Server hackers would not be able to trick voters into believing their vote was registered correctly while subverting the system because they could not reliably predict what vote confirmation data to send to the user each time. Although the user's computer for this operation is untrusted and therefore not reliable, any such hacking scenario would be quickly detected by sufficient voters for alarm bells to start ringing rendering such hacking attempts ineffective and futile.

Also ... auditing and monitoring systems could be implemented which automatically post dummy votes and verify that those votes appear as posted. But this would over complicate things somewhat and perhaps introduce a loophole. More thought required on this.

Or more simply ... hackers wouldn't try this because it would be easily and quickly detected and this rendered futile. However it is feasible that hackers would do this if only to create mistrust in the voting system. Perhaps server redundancy and diversity would be used to reduce this effect and make it less attractive for server hackers.

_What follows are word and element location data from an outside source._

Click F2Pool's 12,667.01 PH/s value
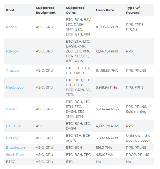click(x=107, y=51)
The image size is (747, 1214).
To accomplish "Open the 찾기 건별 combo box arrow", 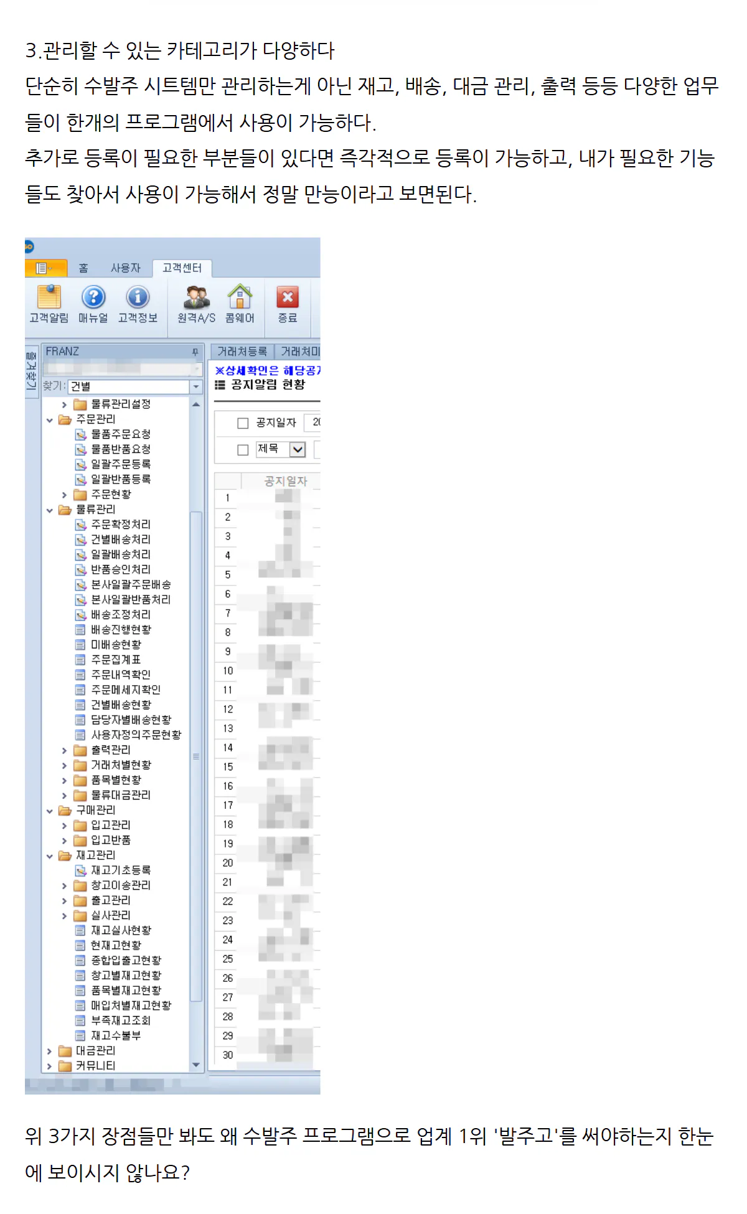I will (x=196, y=387).
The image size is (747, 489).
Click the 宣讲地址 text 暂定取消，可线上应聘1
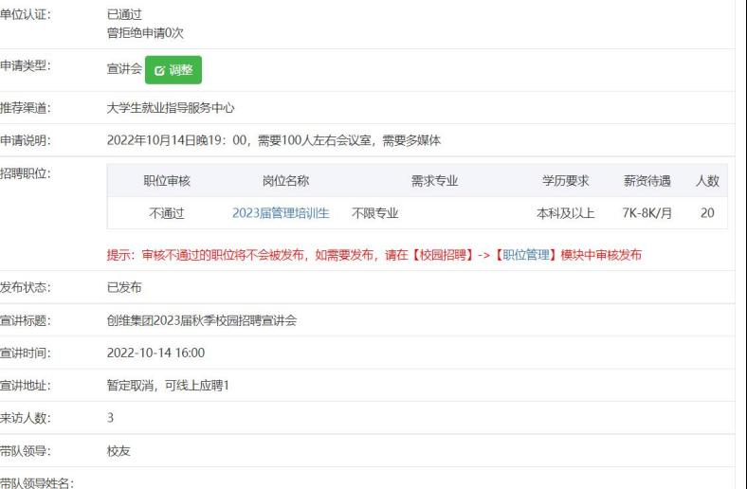tap(169, 386)

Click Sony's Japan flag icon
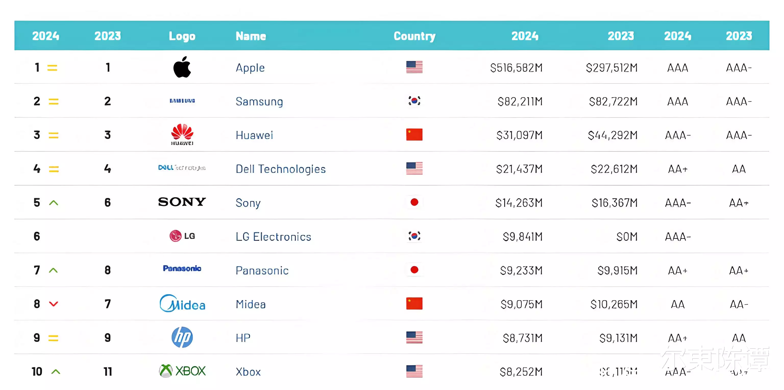pyautogui.click(x=414, y=202)
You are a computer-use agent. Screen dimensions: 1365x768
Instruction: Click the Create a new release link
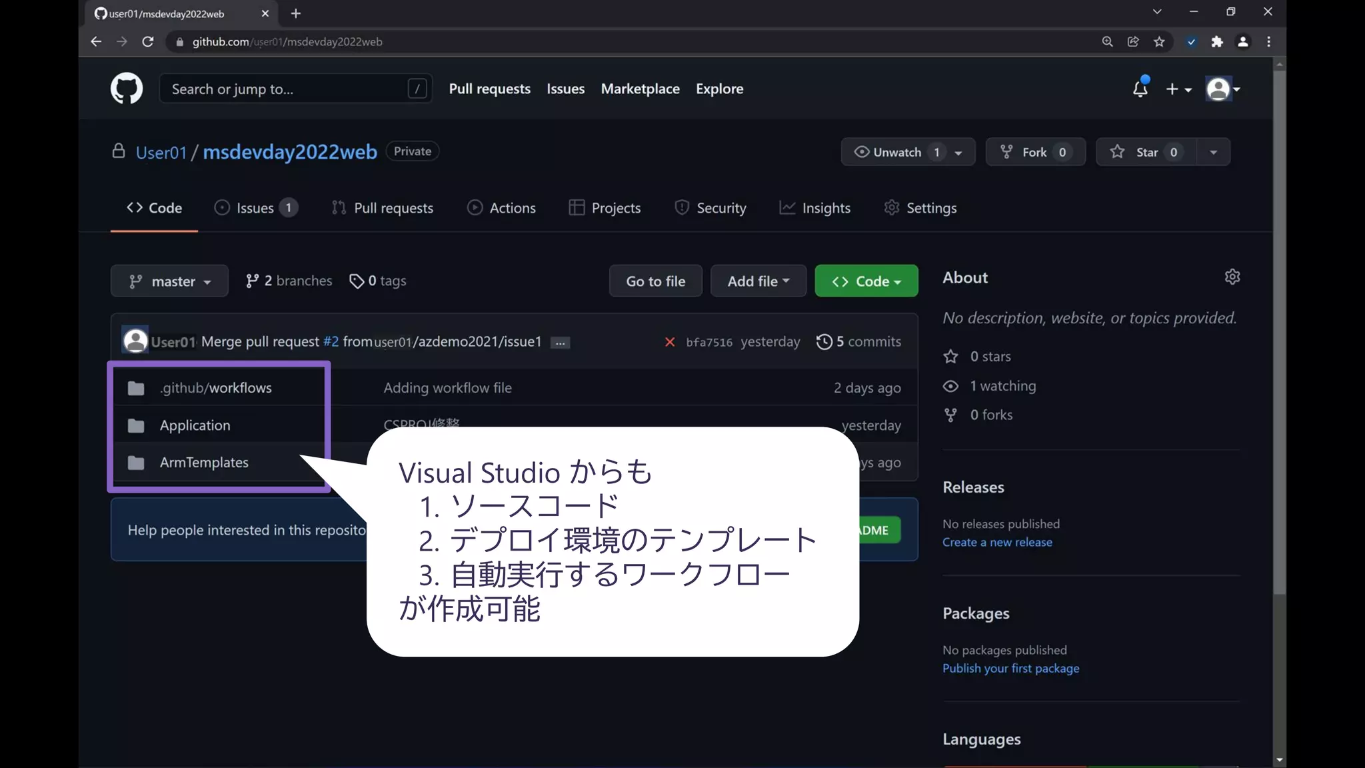tap(997, 542)
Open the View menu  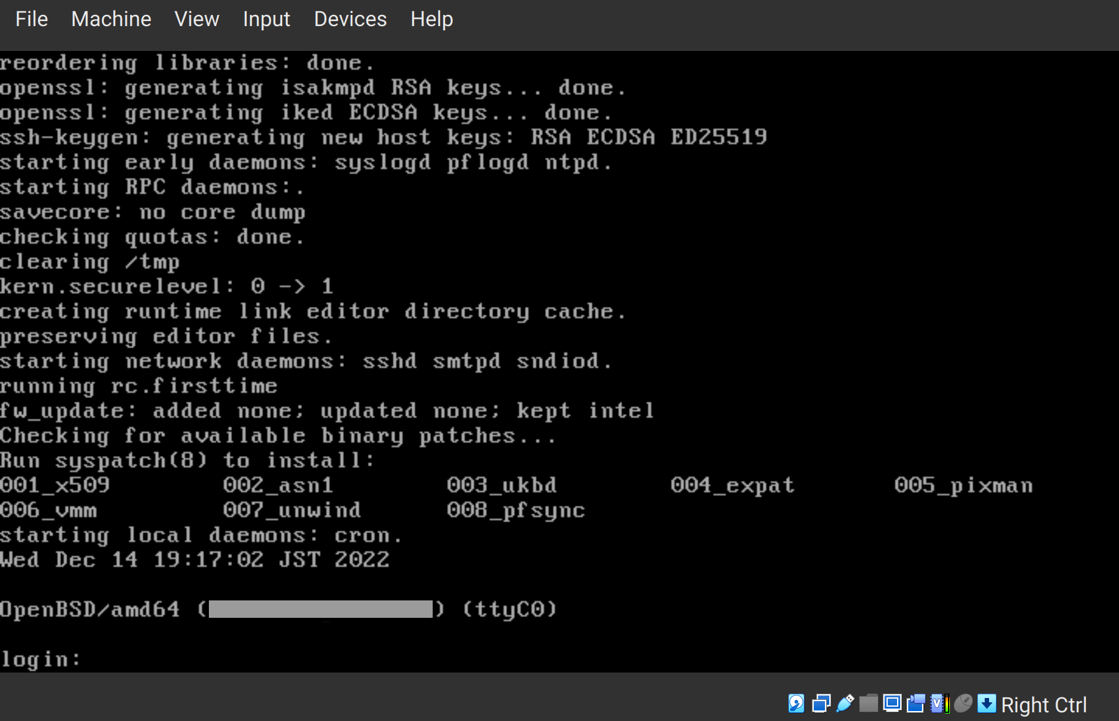pyautogui.click(x=196, y=19)
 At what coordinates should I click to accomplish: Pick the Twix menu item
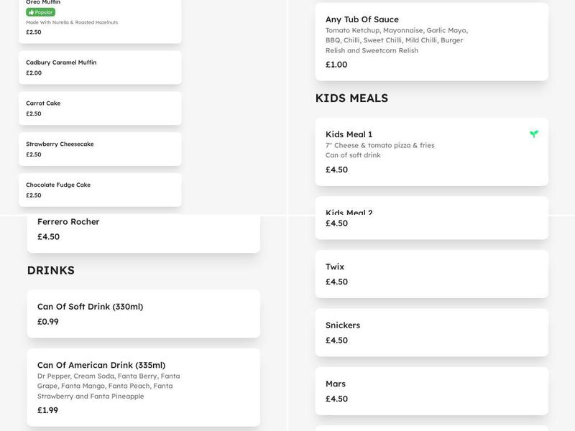[x=431, y=274]
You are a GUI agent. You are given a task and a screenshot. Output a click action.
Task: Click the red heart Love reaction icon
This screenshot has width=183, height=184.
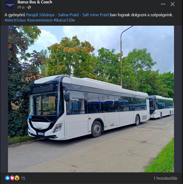(x=12, y=178)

Designers also need to consider denial-of-service (DOS) attacks against both vote posting servers and vote confirmation servers. Constant server monitoring and clever rapid response mechanisms would need to be in place to avoid significant voter frustration by DOS attacks.

Intrusion detection and honeypots could also be used to make it more risky for hackers and to provide triggers for self-healing and server recovery strategies.

A full implementation for reliable large scale voting would require expert security analysis, advanced network security engineering, auditing and monitoring, etc. But compared to the cost of traditional style elections, the engineering required for a reliable DD voting system should be easily affordable for national or state governments.

Cracking the encryption of the sent message will be impossible if it is encrypted hard enough and I think it is possible to get special permission to encrypt very hard for such a device considering its limited purpose.

Strong encryption technology is now freely available and not an issue at all.

[MrPerfect72]

So. As I understand We should mainly focus on a module with display and some buttons and a USB contact?

And I guess the providers of communication and companies can focus on the other part if they see it as profitable and if people see a need for it?

Any unemployed electric engineers out there who want to have a fun time playing around with the first sketches of the electronics for the device or should we just wait until we have more money?